[start Records provided]

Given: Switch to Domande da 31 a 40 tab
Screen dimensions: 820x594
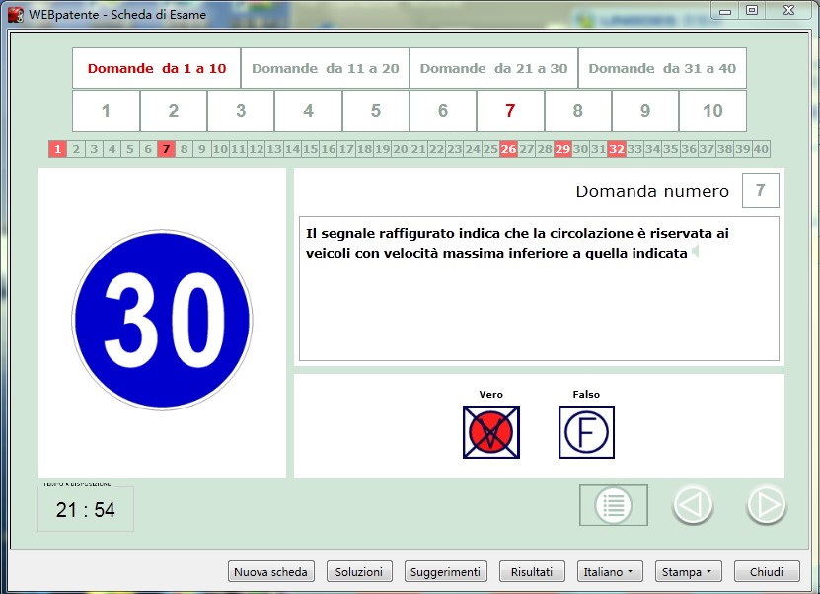Looking at the screenshot, I should [x=662, y=68].
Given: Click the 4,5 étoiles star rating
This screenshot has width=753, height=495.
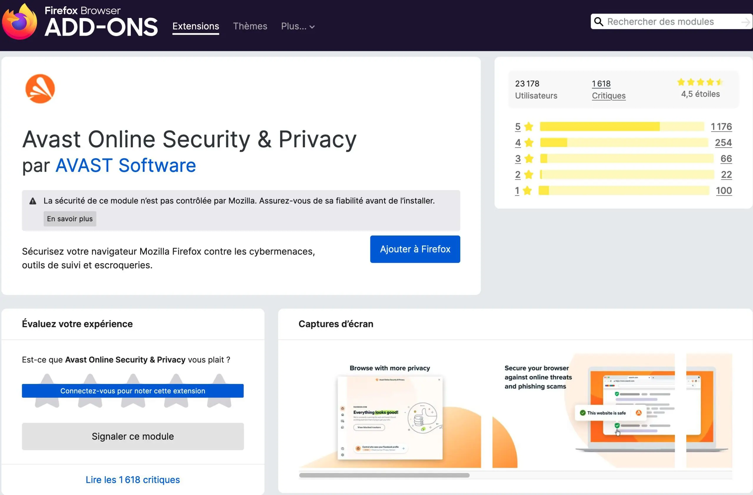Looking at the screenshot, I should [700, 82].
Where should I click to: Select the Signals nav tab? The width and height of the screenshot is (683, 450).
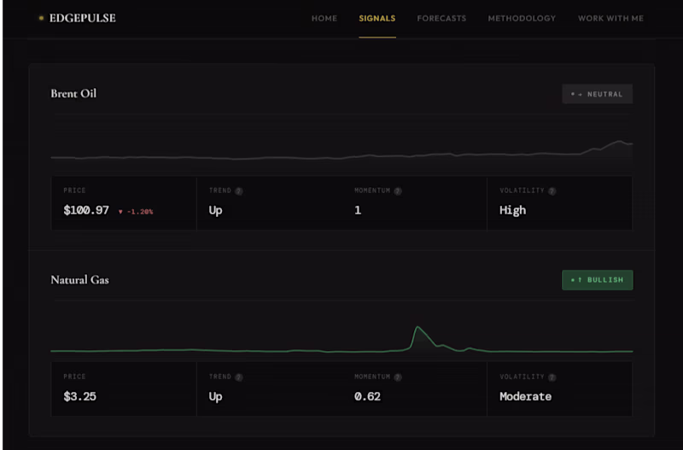coord(377,18)

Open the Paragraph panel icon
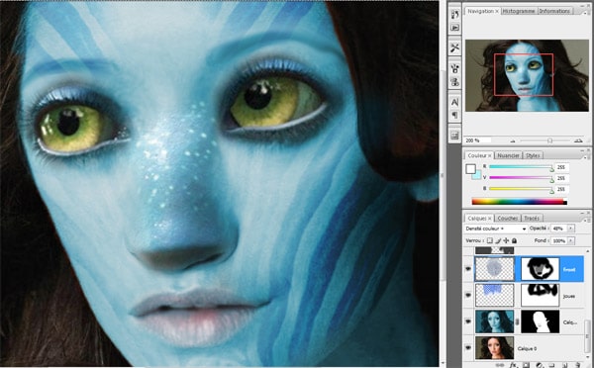pyautogui.click(x=454, y=115)
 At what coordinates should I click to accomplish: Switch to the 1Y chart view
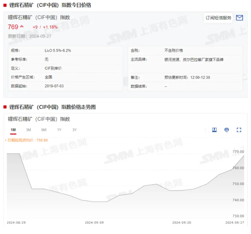(59, 130)
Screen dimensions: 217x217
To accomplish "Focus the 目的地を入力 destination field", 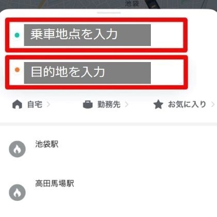I will click(x=96, y=72).

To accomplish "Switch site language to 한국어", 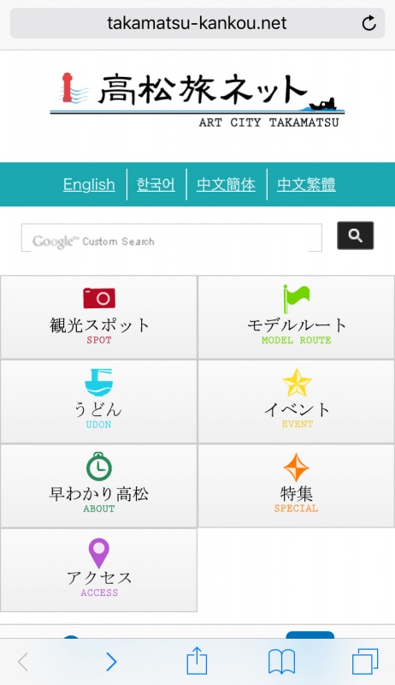I will pos(156,184).
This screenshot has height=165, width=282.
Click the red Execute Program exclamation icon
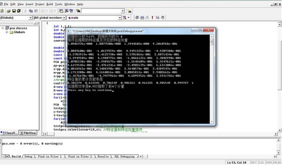[x=152, y=18]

[end Records provided]

> **Task to complete**
Convert the portion of the listing that runs from its beginning through the line containing "Looking at the screenshot, I should [700, 82]." into a two-column CSV with the columns "instruction" and "response". Give one row per item, with its text and its answer each in a single quoted field, line breaks replaced by spaces, and pictures omitted.

> **Response to the task**
instruction,response
"Given: Switch to Domande da 31 a 40 tab Screen dimensions: 820x594","Looking at the screenshot, I should [x=662, y=68]."
"Given: Click the 4,5 étoiles star rating This screenshot has width=753, height=495.","Looking at the screenshot, I should [700, 82]."